Schriftliche Aufgaben:
a) Wie viele Flüchtlinge will der Landkreis laut dem Text über die Sindelfinger Notunterkünfte in der Sporthalle unterbringen?
b) Geben Sie aus dem Text über die Sindelfinger Notunterkünfte den Abschnitt wörtlich wieder, der mit den Worten „Sindelfingen - Fast“ beginnt und mit „Menschen Platz finden.“ endet.

───── Vorliegender Text ─────

Die Sporthalle der Eschenried-Schule wird zur Notunterkunft umgebaut. Dies beschloss der Gemeinderat in einer Sondersitzung. Weitere 50 Asylsuchende sollen in die ehemalige Rotkreuzzentrale in der Waldenbucher Straße einziehen.

Sindelfingen - Fast einstimmig – bei zwei Enthaltungen – haben die Sindelfinger Räte am Donnerstagnachmittag beschlossen, die Sporthalle der leer stehenden Eschenried-Realschule an den Landkreis zu vermieten. Dieser will dort schon demnächst 150 Flüchtlinge unterbringen. Außerdem wird geprüft, ob sich auch das Schulgebäude als Wohnheim eignet. Weitere 50 Menschen sollen bereits Mitte Oktober in die ehemalige Rotkreuzzentrale in der Waldenbucher Straße einziehen. Nach einem Umbau könnten dort insgesamt 120 Menschen Platz finden.

───── Verfügbare Daten ─────

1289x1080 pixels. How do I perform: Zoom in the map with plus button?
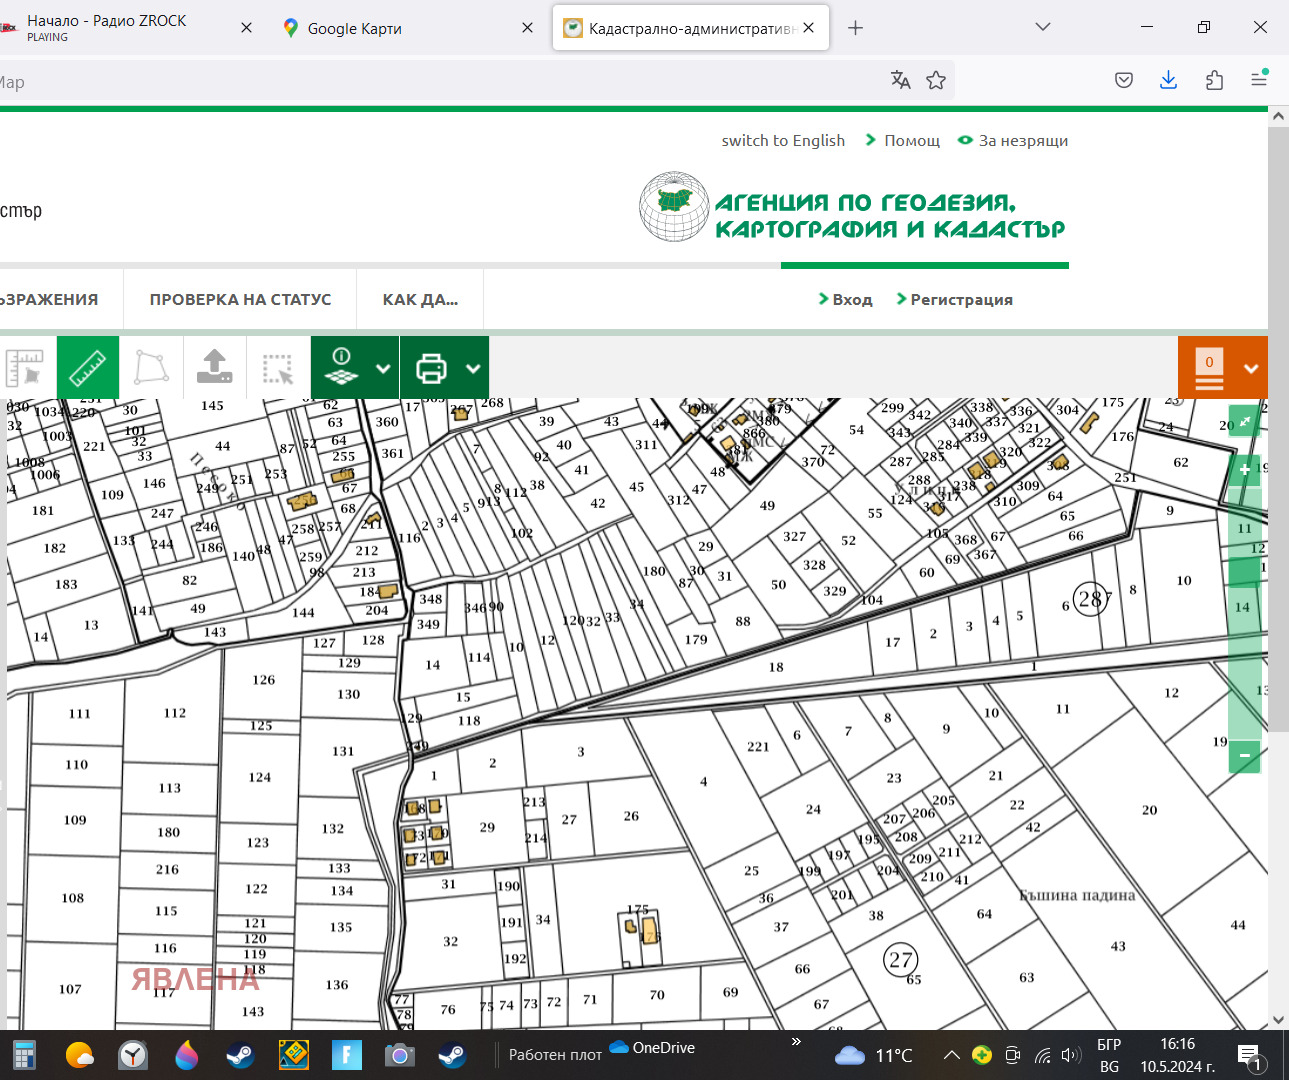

─────

Lösungsübersicht:
a) 150 Flüchtlinge.

b)
Sindelfingen - Fast einstimmig – bei zwei Enthaltungen – haben die Sindelfinger Räte am Donnerstagnachmittag beschlossen, die Sporthalle der leer stehenden Eschenried-Realschule an den Landkreis zu vermieten. Dieser will dort schon demnächst 150 Flüchtlinge unterbringen. Außerdem wird geprüft, ob sich auch das Schulgebäude als Wohnheim eignet. Weitere 50 Menschen sollen bereits Mitte Oktober in die ehemalige Rotkreuzzentrale in der Waldenbucher Straße einziehen. Nach einem Umbau könnten dort insgesamt 120 Menschen Platz finden.